Il ne jette pas l’éponge, bien au contraire. Après l'annonce du rejet de la déclaration d’utilité publique (DUP) demandée par la municipalité pour installer une crèche en lieu et place de la mosquée En-Nour, à l’ouest de Nice, Christian Estrosi va faire appel une nouvelle fois. Et le maire LR de préciser que sa « détermination est totale ».

« Un recours va être engagé devant la juridiction administrative pour la DUP », indique la ville, rappelant ses craintes quant au financement du lieu de culte. « Les conditions de collégialité, de transparence des fonds, qui étaient jugées par tous essentielles pour accepter ce lieu de culte, ne sont toujours pas remplies », développe-t-on en mairie.

« Un appel au parquet général est en cours »

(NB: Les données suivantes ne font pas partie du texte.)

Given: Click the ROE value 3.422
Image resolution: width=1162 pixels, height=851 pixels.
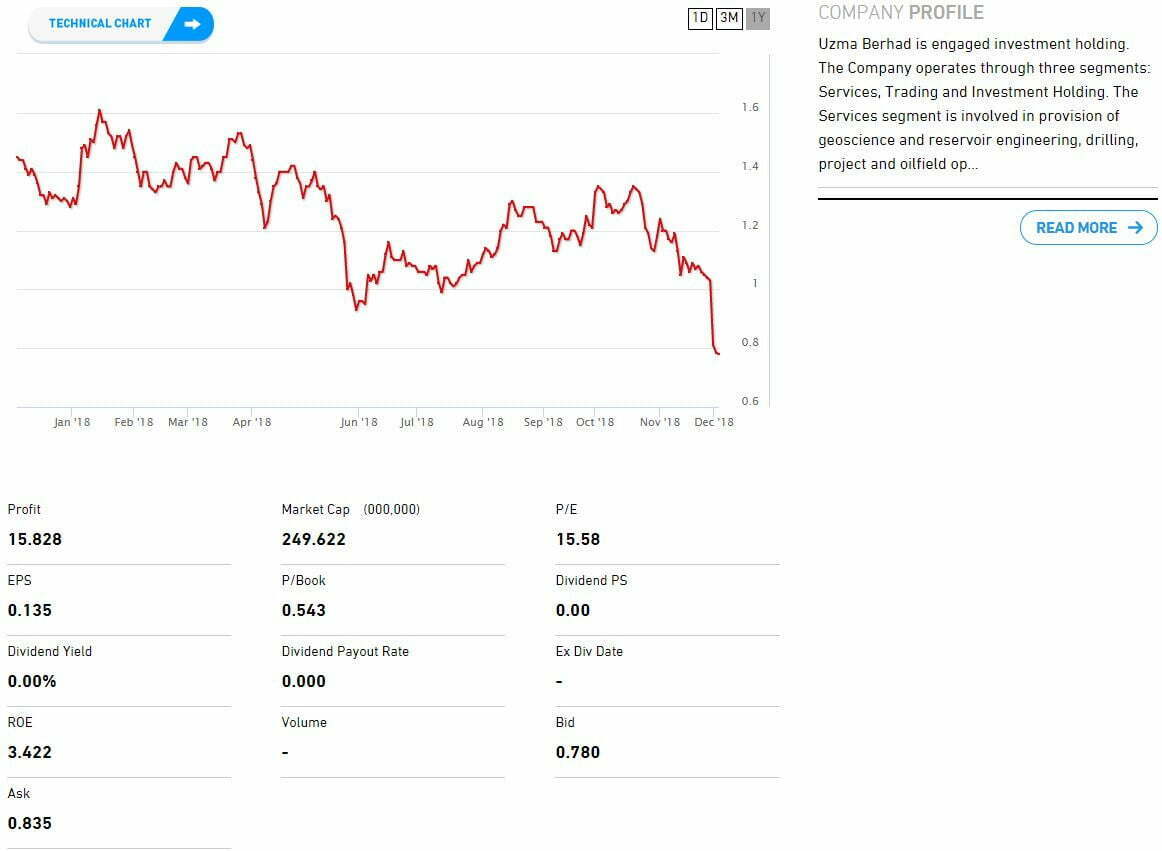Looking at the screenshot, I should (30, 752).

Inaugurée en 2016, cette mosquée est toujours la propriété d’un Saoudien, devenu ministre du Culte dans son pays. En mai 2018, le parquet de Nice avait classé sans suite​ une enquête ouverte après un signalement effectué par la ville sur le financement de ce lieu de culte par des fonds étrangers et des dons en nature. Sur ce volet, « un appel au parquet général est en cours » et « des investigations complémentaires étaient souhaitées par le procureur dans son avis de classement », fait valoir la mairie.

Une première déclaration d’utilité publique, au terme de laquelle le commissaire-enquêteur avait rendu un avis favorable à l’expropriation, avait déjà été rejetée par le même préfet en 2017. Dans cette seconde DUP, les conclusions du commissaire étaient au contraire défavorables à l’installation d’un établissement pour la petite enfance.